The live surgeries showcased new device to treat complex aneurysms and novel techniques in neuro-intervention by internationally renowned masters. One of the new device showcased was WEB device.
Top neuro interventionist Dr. Jacques Moret, Professor of Interventional Neuroradiology, NEURI Center, France performed the live surgeries using WEB Device that were relayed live to 300 other neuro interventionists at Grand Hyatt, Santacruz.
Milind Shrikhande, 46, a resident of Aurangabad, was one of the two patients operated by Dr. Moret.

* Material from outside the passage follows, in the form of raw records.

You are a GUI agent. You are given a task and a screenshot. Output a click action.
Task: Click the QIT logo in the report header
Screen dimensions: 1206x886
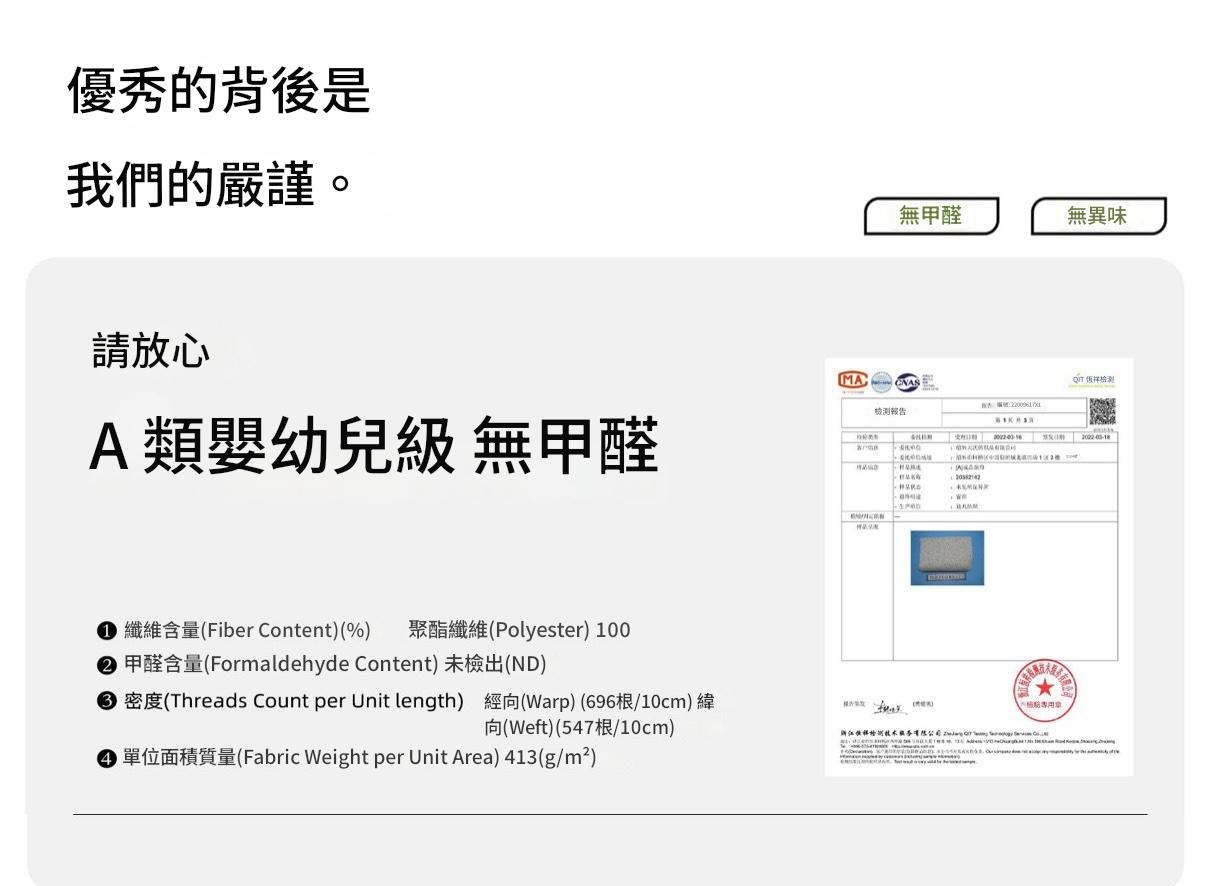(1092, 380)
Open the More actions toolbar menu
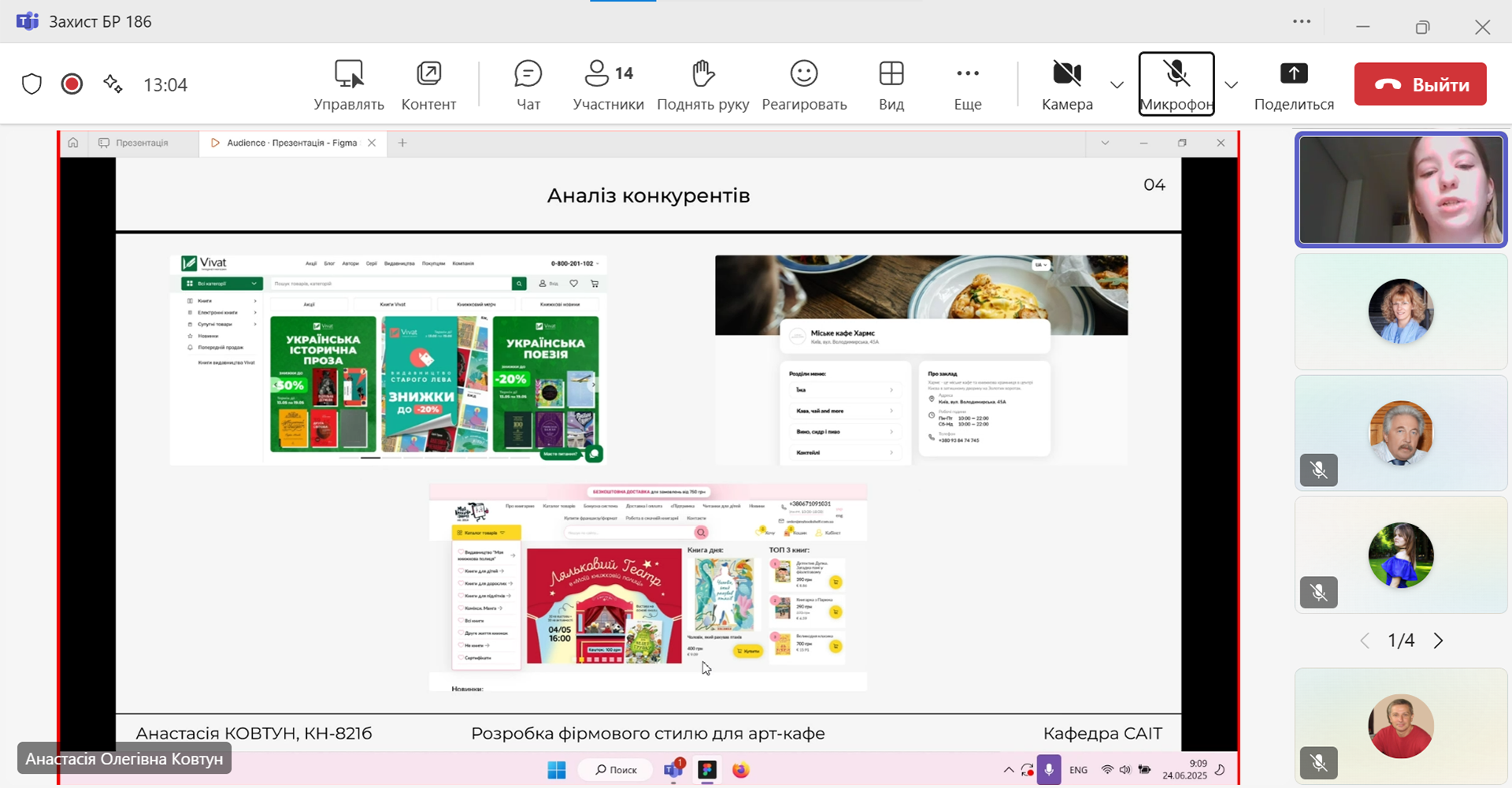Screen dimensions: 1512x788 tap(967, 84)
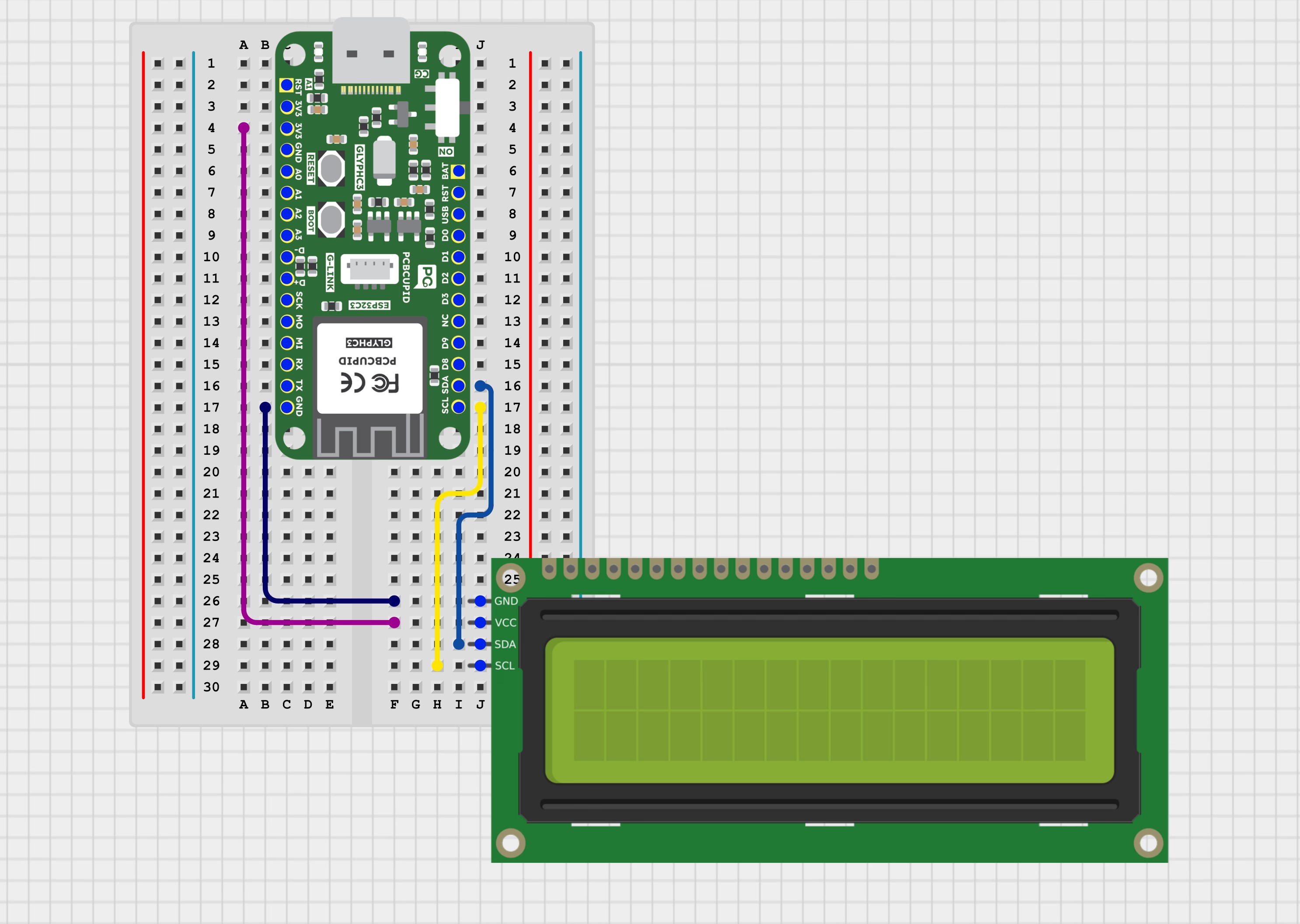Select the yellow SCL wire
1300x924 pixels.
438,569
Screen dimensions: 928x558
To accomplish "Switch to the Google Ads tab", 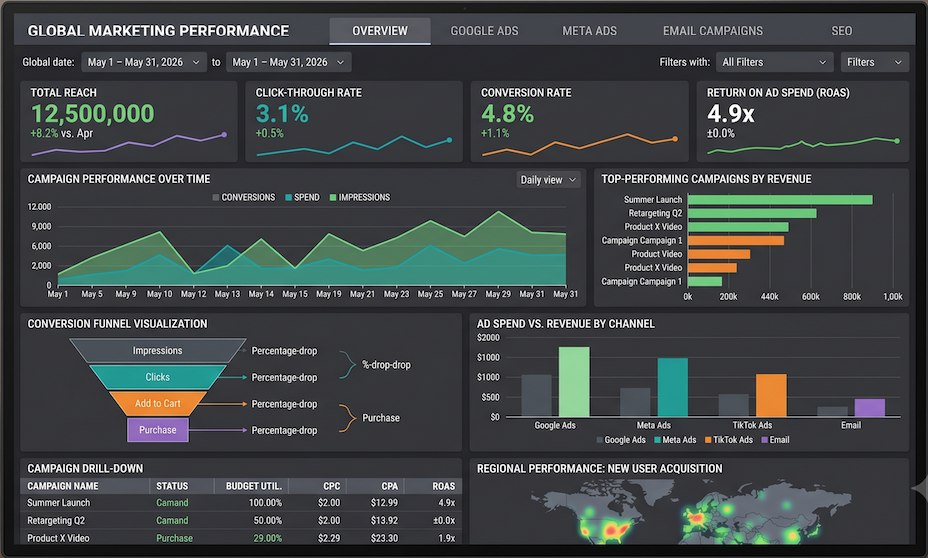I will click(484, 31).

He suffered his first brain haemorrhage in 2016. At the time he was treated with endovascular coiling procedure to block blood flow into the aneurysm. Three months ago, doctors diagnosed another large complex aneurysm at the right side of the brain. Shrikhande was not ready for the open brain surgery in which the risks are high. "I asked about alternatives and doctors told me that WEB device is the only option but it was in the process of getting launched. Last month, doctors informed me that on June 15, the WEB device will be available and the pioneer in WEB device, Dr. Moret, will perform the procedure. It was double joy for me," said Shrikhande, who is now recuperating after the successful surgery.
Dr. Nitin Dange, Organising Secretary, SNVICON 2019, who was assisting Dr. Moret during the procedure, said, "Getting training from a doctor like Dr. Moret is always great learning experience for us. This device will definitely help us treat complex aneurysms, the risk is minimum and outcome is good."
Kshafa Khatoon Altaf Hussain, 53, from Akola was the second patient to be operated by Dr. Moret. Dr. Dange said, "Khatoon suffered from brain haemorrhage twice. We did the coiling procedure to treat the aneurysm but three months ago her MRI report suggested that despite coiling, the aneurysm was growing again. The relative also refused to get the high-risk open brain surgery. When this device got approved, we called this patient for the surgery."
Mohmmed Taufiq, son of Kshafa Khatoon, said, "I am a vegetable vendor and hardly earn anything. I already spent money on my mother’s previous treatment and medicines. I had told doctors that we didn’t want to go for any more procedures. My mother was always in pain. I am so glad that she was operated again at KEM and we got the new device free of cost."
Dr. Moret said, "We have been using this device in Europe since the past six years and the outcome is very good. Around 60 to 70 per cent complex aneurysms can be treated with this device. This device will play a big role in the future. I am very happy that Indian colleagues are now getting this device."